Almost half (47%) of 11-19 yr olds don’t know what engineers do and 39% say they wouldn’t know what to do to become an engineer. A third of young people view engineering as too hard or boring, and two thirds believe STEM subjects to be harder than arts. If the numbers continue as they are, there will be nowhere near enough people entering engineering to meet the demand.
So how can we encourage more people to enter the field?
Well, from a recruiter’s perspective, here are four areas I would suggest Facilities Management companies could help:
Studies show STEM outreach can and does work. Young people attending a STEM careers activity are over 3 times as likely to consider a career in engineering than those who had not. Giving young people a chance to see the value of STEM subjects and the impact of engineering leads to an increase in people studying them.
Engineering has historically been a sector dominated by men. The number of women entering the field has almost doubled over the past decade. This is great, but they’re still outnumbered by men at 4:1. Encouraging women in engineering apprenticeships and actively recruiting women expands your talent pool. Not only that, you’ll nurture new candidates within the industry. If there’s an engineering shortage, then making the career choice more accessible for women is a sure fire way to fix it.
Offering funding for young people to undertake engineering training will also have a positive impact. This is especially important for attracting candidates from low socio-economic backgrounds.
University feed are spiralling. There’s a lack of knowledge around pathways into engineering. Offering funding for a range of different forms of study would boost candidate numbers and help the engineering shortage long term.
Whether taking a hands-on route and gaining a NEBOSH whilst working, doing a degree in engineering, or taking on an apprenticeship, offering young people a range of options and financial support to train will result in a fresh talent pool. And that talent will have loyalty to your organisation.

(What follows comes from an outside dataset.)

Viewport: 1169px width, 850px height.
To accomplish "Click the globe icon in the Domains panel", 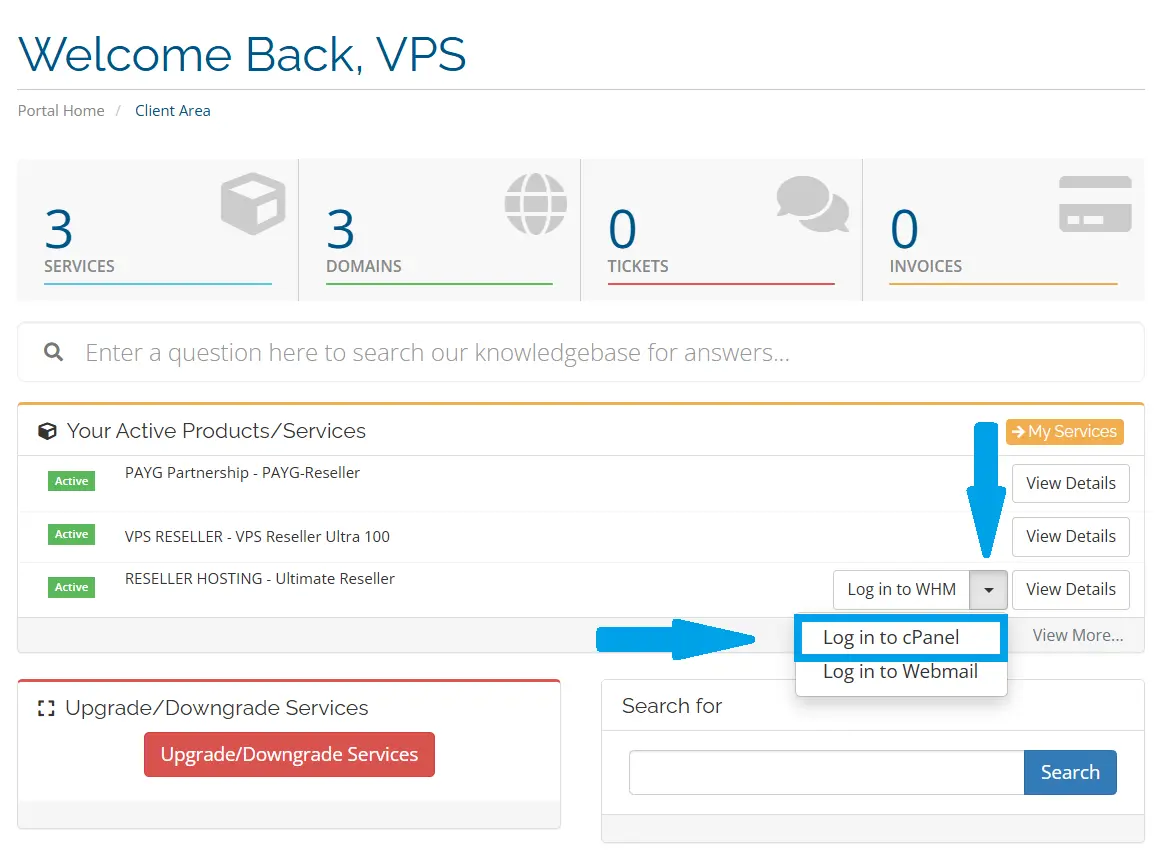I will click(536, 203).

Many people leaving the Armed Forces find themselves with a challenging transition into employment. But, a large number already have a lot of the skills and knowledge required to move into the field of engineering.

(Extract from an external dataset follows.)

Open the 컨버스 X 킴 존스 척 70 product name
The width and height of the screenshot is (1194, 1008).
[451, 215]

FM companies would be well placed to reach out to veterans. Supporting them through fast-track engineering qualifications would increase engineering numbers quickly. Its effect would be more immediate than the early intervention work I’ve mentioned.
These four options cover long and medium-term strategies to increase engineering candidate numbers. But even short-term ideas take some time to implement. When you have vacancies that need filling right now, you need an immediate answer to the engineering shortage.
As an engineering recruitment specialist, I’ve seen the numbers of candidates reduce over the past 6 months. I’ve spoken with clients who are struggling to find talent to fill their vacancies.
For hiring managers in this position, my advice would be to consider hiring an contractor or interim candidate. They’ll be able to provide a safe and knowledgeable pair of hands. And that’ll give you time to find the right people for your team long term.
Unless we take action soon, we’ll see the shortage of high-calibre engineers entering the industry become increasingly apparent. This is bound to have serious repercussions within the FM sector. Innovation, productivity and creativity will take a hit.
Is it time to start thinking outside the box?